Vertex Pharmaceuticals of Boston announced Tuesday that it had developed an experimental drug that relieves moderate to severe pain, blocking pain signals before they can get to the brain. It works only on peripheral nerves — those outside the brain and the spinal cord — making it unlike opioids. Vertex says its new drug is expected to avoid opioids’ potential to lead to addiction.
The company reported that it had completed two randomized studies, the first in 1,118 people who had abdominoplasties and the other in 1,073 people who had bunion surgery. The two procedures are commonly used in studies of people with acute pain, the temporary kind that is brought on by something like a surgical procedure and is likely to ease with time.
In its clinical trials, Vertex measured the drug’s effect with a standard pain scale in which patients rated pain severity from 1 to 10, with 10 the most severe. Those taking its drug had a statistically and clinically meaningful reduction in pain, it reports. A third study looked at safety and tolerability of the drug in people experiencing pain from a variety of conditions.

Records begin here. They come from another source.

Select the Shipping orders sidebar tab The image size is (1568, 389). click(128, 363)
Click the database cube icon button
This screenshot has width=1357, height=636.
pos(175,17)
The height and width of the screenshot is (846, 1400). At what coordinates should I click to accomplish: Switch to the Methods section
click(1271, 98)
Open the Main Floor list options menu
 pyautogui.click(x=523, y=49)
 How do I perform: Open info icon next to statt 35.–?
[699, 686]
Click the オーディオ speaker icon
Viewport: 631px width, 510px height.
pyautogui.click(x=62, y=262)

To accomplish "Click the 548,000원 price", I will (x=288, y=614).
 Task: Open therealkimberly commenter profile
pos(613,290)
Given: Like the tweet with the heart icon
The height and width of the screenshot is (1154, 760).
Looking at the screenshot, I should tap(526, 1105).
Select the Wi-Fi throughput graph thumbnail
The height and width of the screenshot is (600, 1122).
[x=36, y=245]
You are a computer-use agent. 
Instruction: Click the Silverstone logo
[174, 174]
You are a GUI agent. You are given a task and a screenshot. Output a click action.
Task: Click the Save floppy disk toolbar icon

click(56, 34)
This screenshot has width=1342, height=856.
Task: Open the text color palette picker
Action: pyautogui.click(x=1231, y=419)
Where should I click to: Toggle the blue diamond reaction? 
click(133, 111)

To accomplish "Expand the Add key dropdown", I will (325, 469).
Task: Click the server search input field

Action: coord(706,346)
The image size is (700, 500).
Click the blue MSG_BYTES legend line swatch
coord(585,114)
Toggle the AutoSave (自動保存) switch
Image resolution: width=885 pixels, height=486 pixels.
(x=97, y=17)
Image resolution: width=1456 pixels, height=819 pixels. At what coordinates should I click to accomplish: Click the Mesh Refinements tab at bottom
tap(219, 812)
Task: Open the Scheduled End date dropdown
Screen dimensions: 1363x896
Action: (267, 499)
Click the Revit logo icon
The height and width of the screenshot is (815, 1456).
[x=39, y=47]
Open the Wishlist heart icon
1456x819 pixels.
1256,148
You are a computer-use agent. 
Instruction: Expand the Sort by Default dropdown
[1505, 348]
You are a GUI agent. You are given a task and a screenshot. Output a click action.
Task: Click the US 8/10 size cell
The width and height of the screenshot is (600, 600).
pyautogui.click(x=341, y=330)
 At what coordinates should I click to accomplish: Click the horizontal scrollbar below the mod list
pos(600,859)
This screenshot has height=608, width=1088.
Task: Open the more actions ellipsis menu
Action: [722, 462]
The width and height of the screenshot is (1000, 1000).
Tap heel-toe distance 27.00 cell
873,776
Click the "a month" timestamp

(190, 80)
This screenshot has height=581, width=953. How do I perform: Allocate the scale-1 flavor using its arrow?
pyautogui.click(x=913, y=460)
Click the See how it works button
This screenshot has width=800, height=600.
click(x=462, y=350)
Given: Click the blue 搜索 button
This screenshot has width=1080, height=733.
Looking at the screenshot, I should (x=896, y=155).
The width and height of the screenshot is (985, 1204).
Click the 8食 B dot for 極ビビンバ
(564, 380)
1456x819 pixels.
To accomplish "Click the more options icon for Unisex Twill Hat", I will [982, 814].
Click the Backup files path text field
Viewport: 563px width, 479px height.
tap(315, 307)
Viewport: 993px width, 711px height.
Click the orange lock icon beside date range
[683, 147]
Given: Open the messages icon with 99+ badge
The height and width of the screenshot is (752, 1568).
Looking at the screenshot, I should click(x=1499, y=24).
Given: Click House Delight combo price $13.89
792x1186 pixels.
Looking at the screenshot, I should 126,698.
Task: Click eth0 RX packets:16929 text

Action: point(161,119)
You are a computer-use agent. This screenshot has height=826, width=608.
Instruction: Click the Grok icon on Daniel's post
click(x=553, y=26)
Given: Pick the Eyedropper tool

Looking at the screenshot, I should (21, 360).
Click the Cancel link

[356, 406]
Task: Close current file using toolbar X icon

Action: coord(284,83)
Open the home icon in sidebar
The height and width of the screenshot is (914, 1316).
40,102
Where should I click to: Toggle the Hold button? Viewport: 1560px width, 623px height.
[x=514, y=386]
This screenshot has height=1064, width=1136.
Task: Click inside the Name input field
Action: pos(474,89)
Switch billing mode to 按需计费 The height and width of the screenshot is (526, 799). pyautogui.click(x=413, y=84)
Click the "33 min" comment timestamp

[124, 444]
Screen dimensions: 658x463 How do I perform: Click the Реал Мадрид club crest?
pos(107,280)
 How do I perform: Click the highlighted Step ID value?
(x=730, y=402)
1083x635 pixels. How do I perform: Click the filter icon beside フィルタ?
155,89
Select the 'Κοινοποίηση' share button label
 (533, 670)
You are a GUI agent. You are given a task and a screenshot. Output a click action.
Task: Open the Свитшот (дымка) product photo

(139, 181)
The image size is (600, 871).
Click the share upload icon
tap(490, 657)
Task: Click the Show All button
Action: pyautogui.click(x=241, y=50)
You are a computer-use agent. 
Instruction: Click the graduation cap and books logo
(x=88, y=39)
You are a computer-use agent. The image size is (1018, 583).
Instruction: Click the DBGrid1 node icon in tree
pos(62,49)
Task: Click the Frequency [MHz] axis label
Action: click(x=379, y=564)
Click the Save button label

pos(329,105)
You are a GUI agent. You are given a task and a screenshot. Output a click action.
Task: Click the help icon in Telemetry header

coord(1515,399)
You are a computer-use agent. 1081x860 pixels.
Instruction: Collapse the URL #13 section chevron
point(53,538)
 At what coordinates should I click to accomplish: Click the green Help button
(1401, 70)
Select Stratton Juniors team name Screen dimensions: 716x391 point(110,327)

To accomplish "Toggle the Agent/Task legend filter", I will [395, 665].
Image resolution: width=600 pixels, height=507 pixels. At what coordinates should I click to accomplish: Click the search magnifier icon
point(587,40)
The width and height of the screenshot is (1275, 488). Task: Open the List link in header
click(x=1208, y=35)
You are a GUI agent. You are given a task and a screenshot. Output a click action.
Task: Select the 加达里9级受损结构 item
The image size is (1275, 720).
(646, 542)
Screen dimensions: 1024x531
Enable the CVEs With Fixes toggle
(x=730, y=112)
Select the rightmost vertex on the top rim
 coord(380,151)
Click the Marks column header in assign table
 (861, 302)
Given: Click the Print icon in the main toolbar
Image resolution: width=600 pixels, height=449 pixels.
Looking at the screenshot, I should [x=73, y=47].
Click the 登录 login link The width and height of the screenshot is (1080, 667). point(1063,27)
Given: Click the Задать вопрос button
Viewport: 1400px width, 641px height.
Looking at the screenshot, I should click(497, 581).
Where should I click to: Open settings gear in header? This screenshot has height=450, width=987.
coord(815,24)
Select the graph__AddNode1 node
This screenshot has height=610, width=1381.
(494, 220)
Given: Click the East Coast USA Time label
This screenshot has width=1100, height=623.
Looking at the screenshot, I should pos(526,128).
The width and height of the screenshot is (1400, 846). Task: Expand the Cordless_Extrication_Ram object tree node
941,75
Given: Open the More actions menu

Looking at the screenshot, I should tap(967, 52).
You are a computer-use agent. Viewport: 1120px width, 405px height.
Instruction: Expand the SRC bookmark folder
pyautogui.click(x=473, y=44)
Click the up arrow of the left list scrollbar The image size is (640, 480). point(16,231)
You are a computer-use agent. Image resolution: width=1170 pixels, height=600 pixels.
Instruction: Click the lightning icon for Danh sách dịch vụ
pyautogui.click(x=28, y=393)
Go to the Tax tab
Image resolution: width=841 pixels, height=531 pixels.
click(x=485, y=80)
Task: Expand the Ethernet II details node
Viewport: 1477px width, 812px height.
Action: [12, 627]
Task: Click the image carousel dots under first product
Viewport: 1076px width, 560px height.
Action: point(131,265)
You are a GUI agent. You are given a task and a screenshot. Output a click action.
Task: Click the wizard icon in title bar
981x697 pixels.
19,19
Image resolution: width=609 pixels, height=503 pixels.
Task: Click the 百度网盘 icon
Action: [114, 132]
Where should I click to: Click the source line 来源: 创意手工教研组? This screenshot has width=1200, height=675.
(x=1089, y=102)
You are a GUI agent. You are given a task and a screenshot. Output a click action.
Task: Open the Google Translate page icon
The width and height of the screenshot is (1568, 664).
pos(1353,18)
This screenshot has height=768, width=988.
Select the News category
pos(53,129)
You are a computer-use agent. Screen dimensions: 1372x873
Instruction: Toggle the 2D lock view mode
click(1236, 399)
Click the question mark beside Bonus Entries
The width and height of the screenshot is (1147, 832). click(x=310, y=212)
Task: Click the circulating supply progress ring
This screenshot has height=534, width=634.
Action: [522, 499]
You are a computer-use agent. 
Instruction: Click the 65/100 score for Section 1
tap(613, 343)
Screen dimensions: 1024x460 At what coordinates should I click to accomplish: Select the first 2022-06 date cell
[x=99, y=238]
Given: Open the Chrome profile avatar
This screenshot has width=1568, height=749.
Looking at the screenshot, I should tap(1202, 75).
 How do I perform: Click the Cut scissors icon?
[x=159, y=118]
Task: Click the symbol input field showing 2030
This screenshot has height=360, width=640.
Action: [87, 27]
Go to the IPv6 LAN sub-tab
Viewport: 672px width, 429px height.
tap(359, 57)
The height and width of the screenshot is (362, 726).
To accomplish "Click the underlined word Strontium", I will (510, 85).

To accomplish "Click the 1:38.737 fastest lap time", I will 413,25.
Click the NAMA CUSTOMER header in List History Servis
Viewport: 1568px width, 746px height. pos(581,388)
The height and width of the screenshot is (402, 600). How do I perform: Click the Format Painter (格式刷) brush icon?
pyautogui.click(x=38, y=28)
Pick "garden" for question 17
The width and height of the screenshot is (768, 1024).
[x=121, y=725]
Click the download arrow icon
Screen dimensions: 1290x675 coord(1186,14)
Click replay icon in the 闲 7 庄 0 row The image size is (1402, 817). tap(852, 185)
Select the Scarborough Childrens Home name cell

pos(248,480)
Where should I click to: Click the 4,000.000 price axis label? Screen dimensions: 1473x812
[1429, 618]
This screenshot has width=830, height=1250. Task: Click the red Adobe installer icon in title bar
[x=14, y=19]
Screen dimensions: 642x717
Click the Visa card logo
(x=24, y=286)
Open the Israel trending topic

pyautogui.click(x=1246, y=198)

Buoyed by the results, which are yet to be published or presented at a meeting, Vertex plans to apply to the Food and Drug Administration by midyear for approval to market the drug, a pill that, for now, is called VX-548.
“This has the potential to be a blockbuster,” said Dr. Stephen Waxman, a professor of neurology, neuroscience and pharmacology at Yale. Dr. Waxman was not associated with the study but was paid a speaking honorarium by the company. He predicted that the Vertex drug would be only the first foray into this new area.
“I like to think it’s the beginning of nonaddictive medicines for pain,” he said.
For now, most people needing relief from moderate to severe pain have two options: drugs like ibuprofen and COX-2 inhibitors, or opioids. The drugs like ibuprofen are not very effective, and the opioids, as is well known, can be addictive because of the way they work. There is no way to separate the effects of opioids — pain relief — from the side effects: changes in thinking, cognition, energy and emotions.
The opioid crisis, one of the gravest public health concerns in the United States, began more than two decades ago and included people who started out taking the drugs for pain but became addicted. As states tightened regulation of prescription opioids, many turned to illegal street drugs like heroin and fentanyl. Though doctors are more cautious about prescribing opioids now, many still do so because there are few alternatives.
Efforts to develop a new class of pain-treating drugs began in earnest in the 1990s. Researchers asked if there were sodium channels that were specific for peripheral nerves. These are portals that open to send pain signals from the nerves to the brain and then close to stop transmitting. If there were portals that only controlled signals from peripheral nerves, that suggested the possibility of drugs to block them and control pain without affecting the brain, and without causing addiction. Pain might be stopped at its source.
So researchers began scouring the globe for people who had genetic mutations that prevent peripheral nerves from transmitting pain signals, or that made peripheral nerves signal pain nearly constantly. If they found those mutations, the genes involved could be targeted with drugs.
Eventually, they found both types of mutations.
In Alabama, one gene mutation caused a family to have a condition known as burning man syndrome that puts peripheral nerves into overdrive. People feel a searing pain that some have said is like hot lava inside them. Any sort of warmth can bring it on — wearing socks or a sweater or going outside when it is 70 degrees Fahrenheit.
“It’s a tragic disease,” Dr. Waxman said. “It literally drives some to suicide.”
After years of searching, researchers found people with a gene mutation that led to the opposite effect. The discovery began with a teenage boy in Pakistan. He made money by walking on coals or cutting himself with sharp blades in street performances. His family members had the same mutation, with “painless fractures, painless burns, painless tooth extractions and painless childbirth,” Dr. Waxman said.
It’s not that people with such mutations felt less pain, he said; “they did not feel any pain.”
Those mutations and subsequent research led researchers to discover that two genes are needed to transmit pain, known as Nav1.7 and 1.8. The race was on to find a drug based on one of those genes.
“Every big company worked on them,” said Dr. David Altshuler, chief scientific officer of Vertex Pharmaceuticals.
But it turned out to be a difficult task to find a drug that worked. Vertex, Dr. Altshuler said, spent 20 years on the project.
The result is VX-548. It inhibits Nav1.8, temporarily blocking the gene so it cannot make the protein needed for the nerves to transmit pain signals.
The studies involved people with acute pain. But the company is now studying people with chronic pain from diabetic peripheral neuropathy and patients with a type of back pain, lumbosacral radiculopathy, caused by impairment or injury to a nerve in the lumbar spine.
For now, the Vertex drug, if approved, would only be used on a fairly narrow range of conditions. The greater need is for nonaddictive drugs to control chronic pain, and while studies are underway, for now only those with acute pain would benefit.